Please edit the listing below so that every "icon" becomes "button", changing nothing else, and leave the pictures out of your answer.
- - - -
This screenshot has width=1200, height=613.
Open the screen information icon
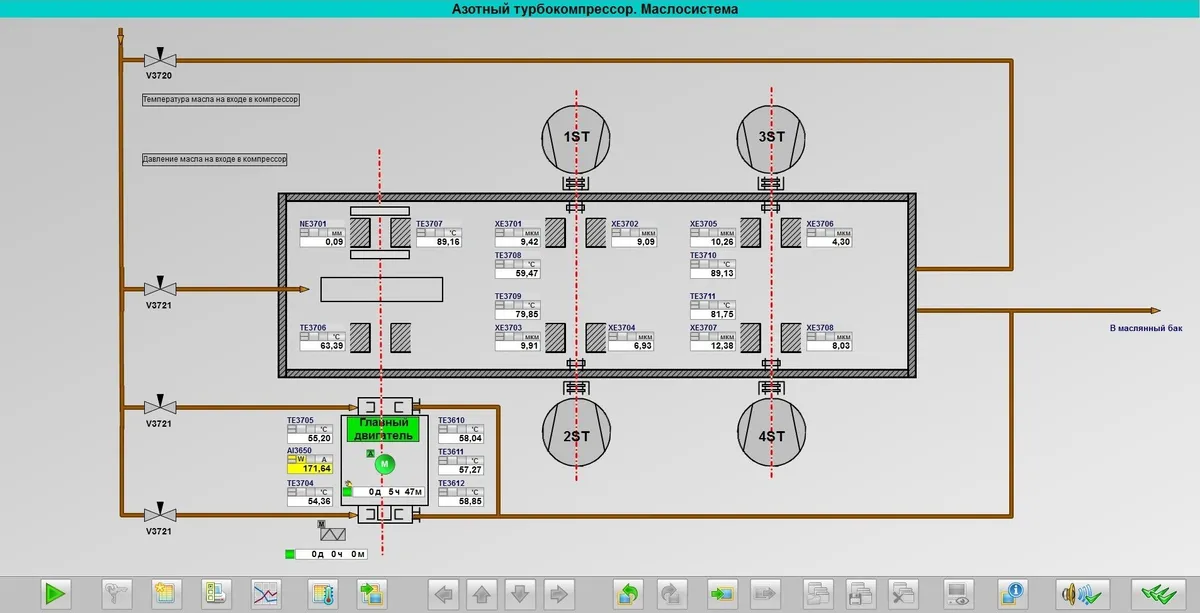click(1014, 594)
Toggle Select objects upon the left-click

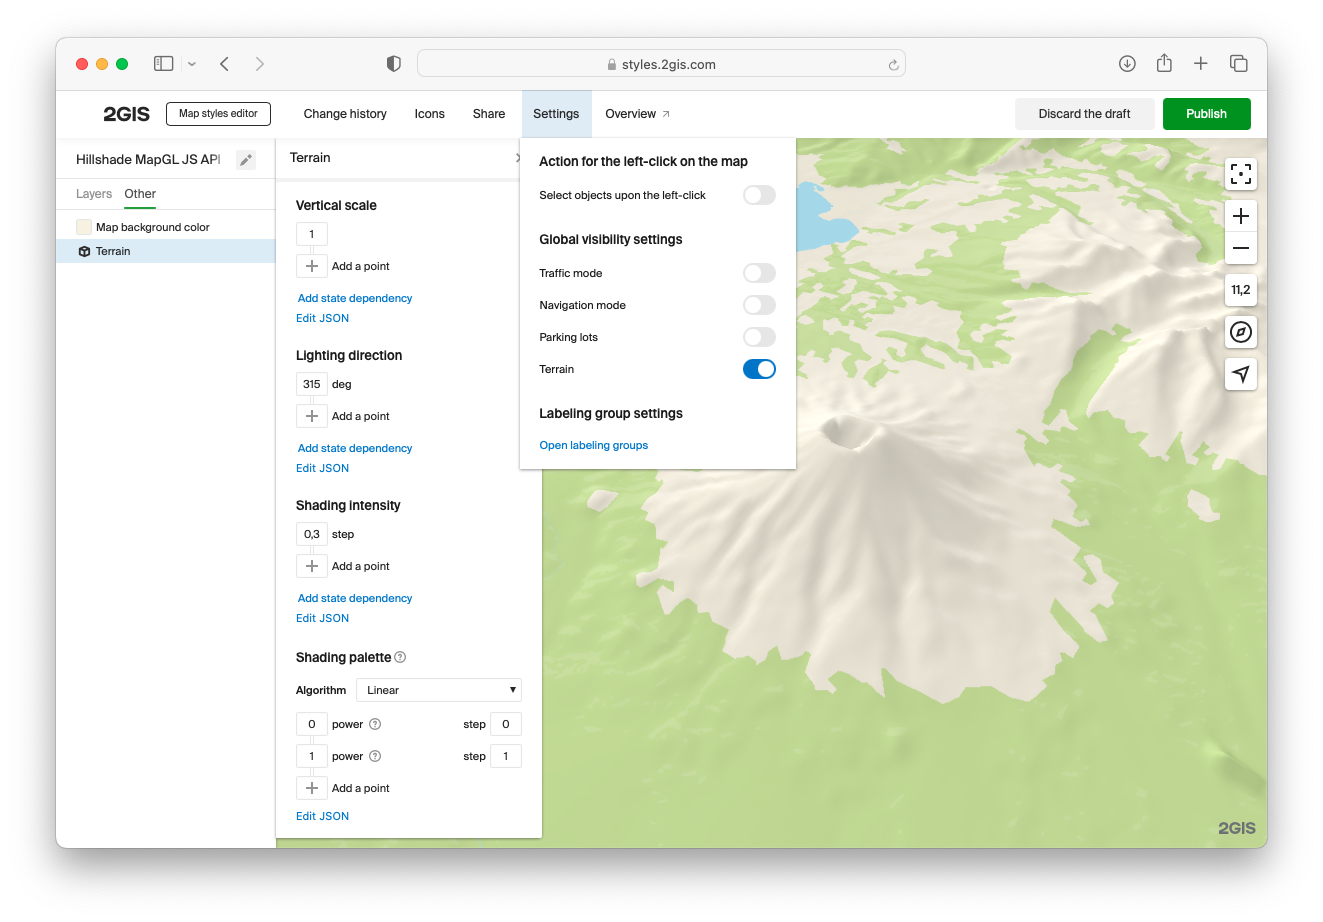[x=759, y=195]
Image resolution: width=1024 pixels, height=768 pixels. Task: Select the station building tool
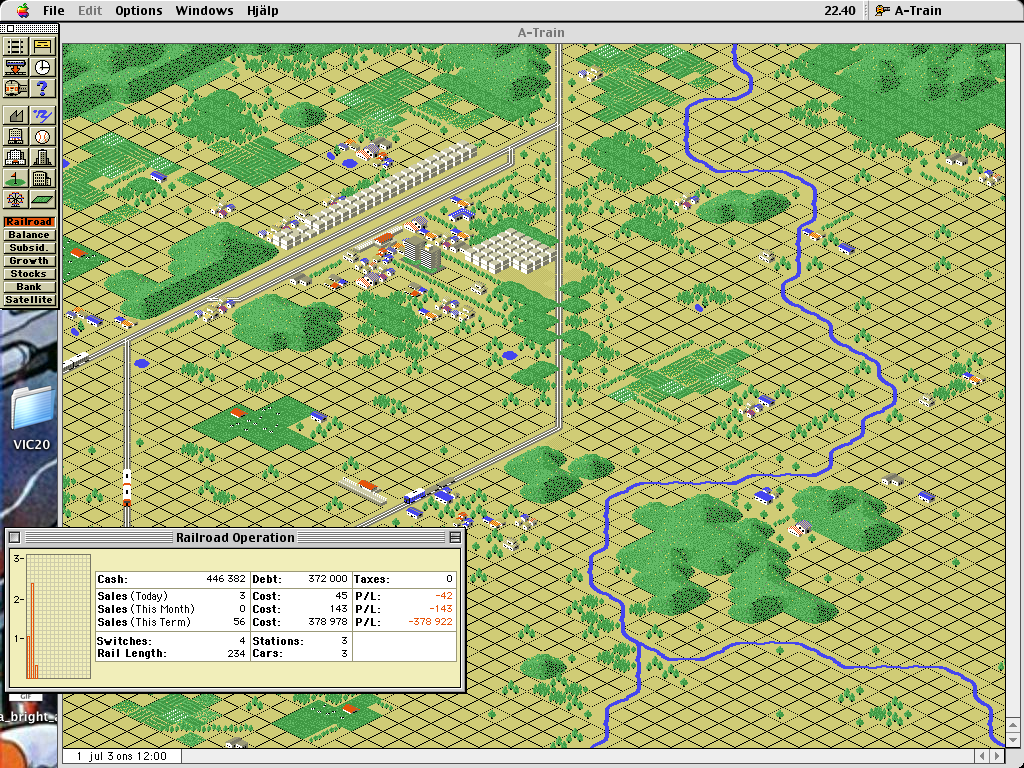42,46
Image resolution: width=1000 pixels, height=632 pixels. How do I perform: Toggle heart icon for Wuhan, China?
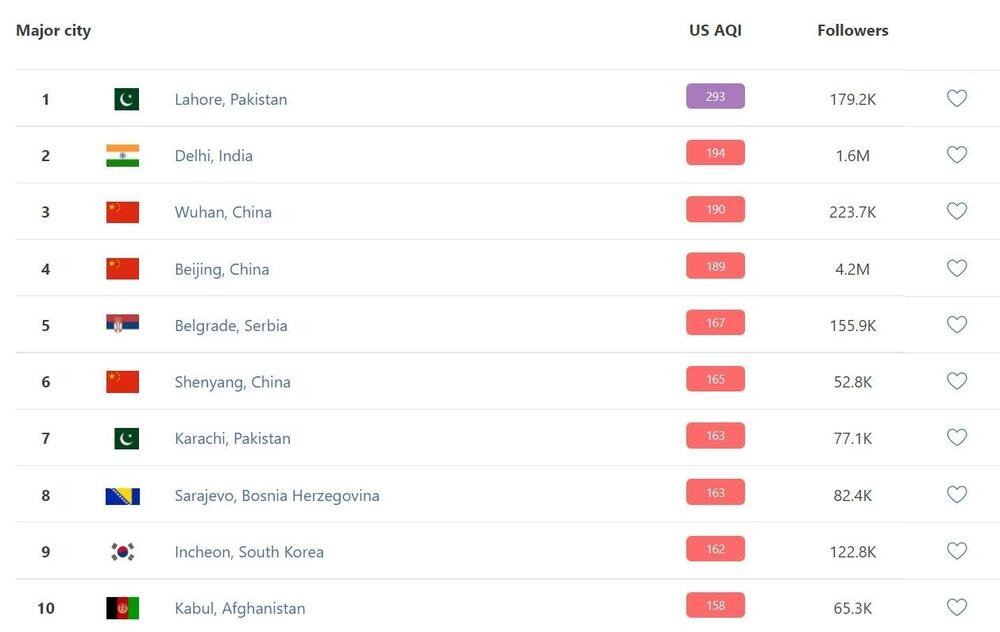pos(957,211)
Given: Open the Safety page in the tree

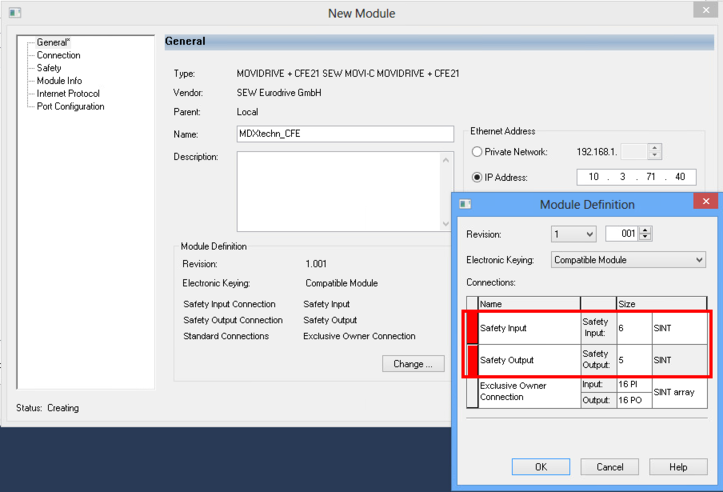Looking at the screenshot, I should [49, 68].
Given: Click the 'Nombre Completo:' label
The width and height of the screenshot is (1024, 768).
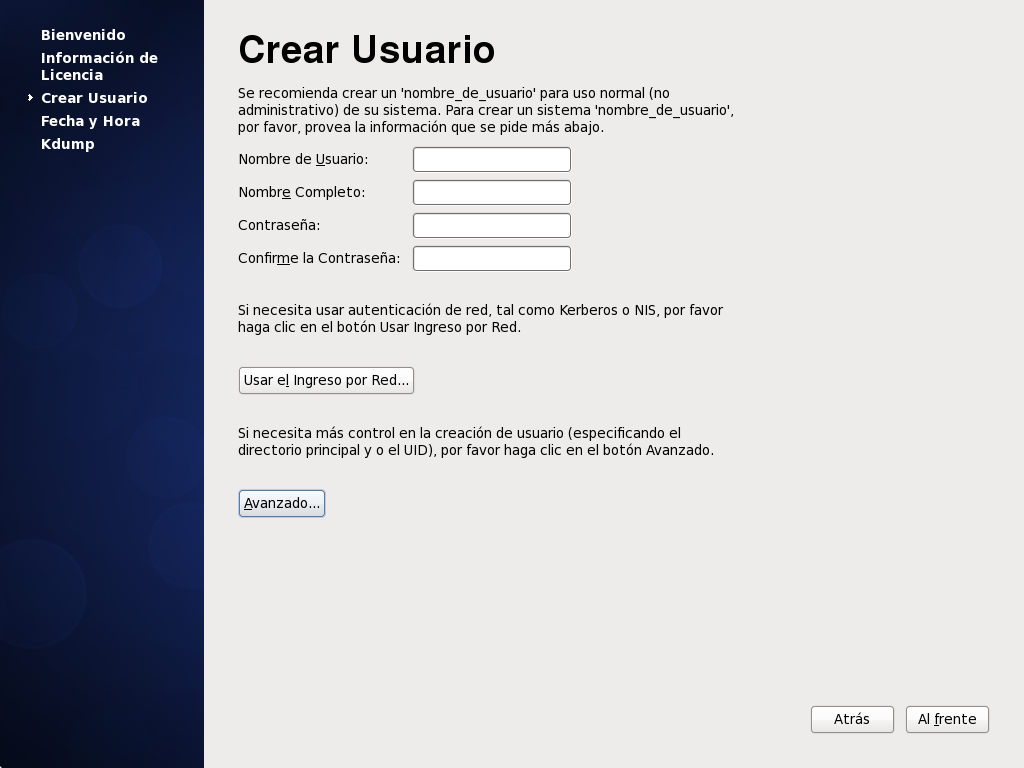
- - - -
§ **ANSWER TO THE EXERCISE**:
This screenshot has width=1200, height=613.
Open the screen information button
click(1014, 594)
Toggle Select objects upon the left-click

[x=759, y=195]
Image resolution: width=1024 pixels, height=768 pixels. Task: Select the station building tool
42,46
Image resolution: width=1000 pixels, height=632 pixels. How do I perform: Toggle heart button for Wuhan, China?
pos(957,211)
Given: Open the Safety page in the tree

Looking at the screenshot, I should [49, 68].
Given: Click the 'Nombre Completo:' label
The width and height of the screenshot is (1024, 768).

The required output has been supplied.